# **My Personal Language Model**

_Developed by: Paolo Edni Andryn V. Espiritu_
<br>
_Course: CSC714M | Theories In Natural Language Processing_

In this project, I will be making a **probabilistic language model** using a dataset that contains my messenger conversation data from 2021-2024. The objective is to make a model that captures the way how I speak to people (e.g. peers, friends, family, and even strangers).

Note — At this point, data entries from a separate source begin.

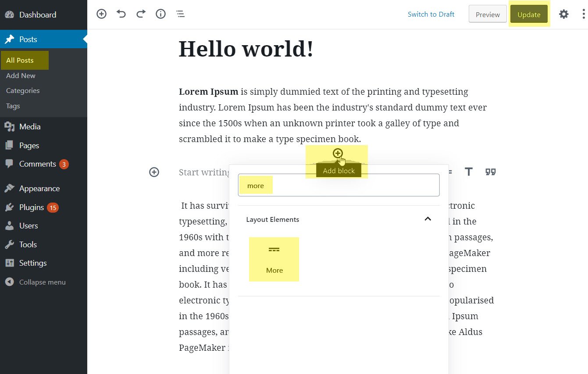Click the plus icon left of Start writing

pyautogui.click(x=154, y=172)
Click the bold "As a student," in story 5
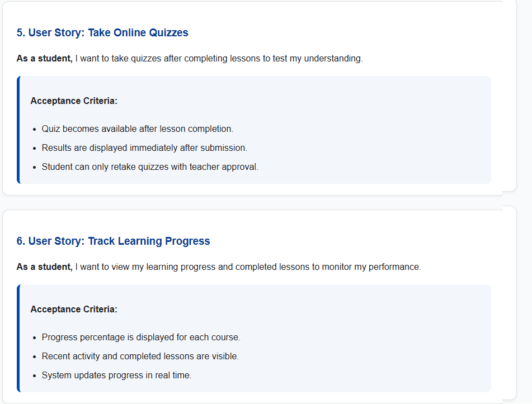532x404 pixels. click(44, 59)
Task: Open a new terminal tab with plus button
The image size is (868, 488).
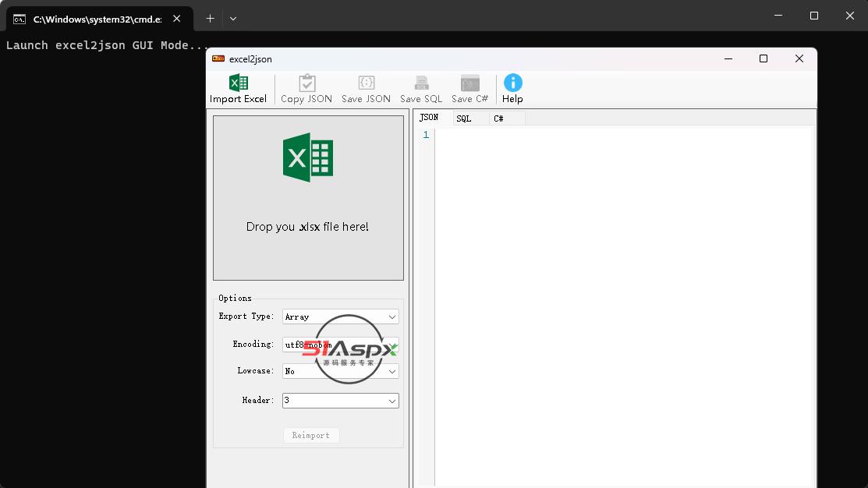Action: tap(210, 18)
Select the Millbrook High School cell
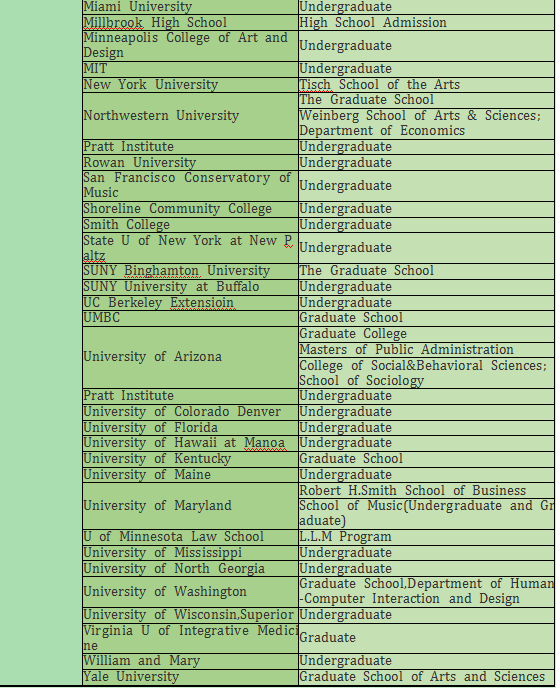Screen dimensions: 556x688 click(190, 22)
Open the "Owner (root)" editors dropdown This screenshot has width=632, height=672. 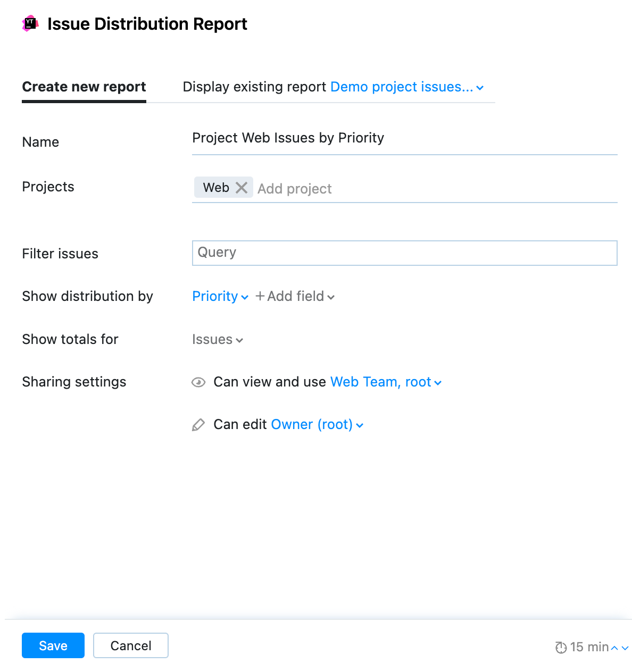point(317,424)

As suggested in class, I will be using **Jadesse Chan's** statistical trigram language model found in this link: https://github.com/jadessechan/Text-Prediction.


## Import Libraries


In [None]:
import helper
import re
import unicodedata
import string
import random
import nltk
from nltk.probability import ConditionalFreqDist
from nltk.tokenize import word_tokenize

## Data Preparation

The first step involves preparing the data that will be provided to the language model. With this, I created a scraper that will retrieve the user's messages given the `directory name of the downloaded messenger folder` and the `sender's name`. The `config` file used in the scraper contains some texts that I specifically excluded. You may also create your own config file for your specific case.


In [None]:
# Run the scraper

path = "./messenger_data"
sender_name = "Paolo Espiritu"

helper.scrape_messenger_data(path, sender_name)

Let us also check the size of the corpus in terms of the number of tokens and its vocabulary. For this, we will use the **word_tokenize** function from the **nltk** library.


In [None]:
dataset_path = "./dataset.txt"
tokens = []

with open(dataset_path) as input_file:
    tokens = word_tokenize(input_file.read())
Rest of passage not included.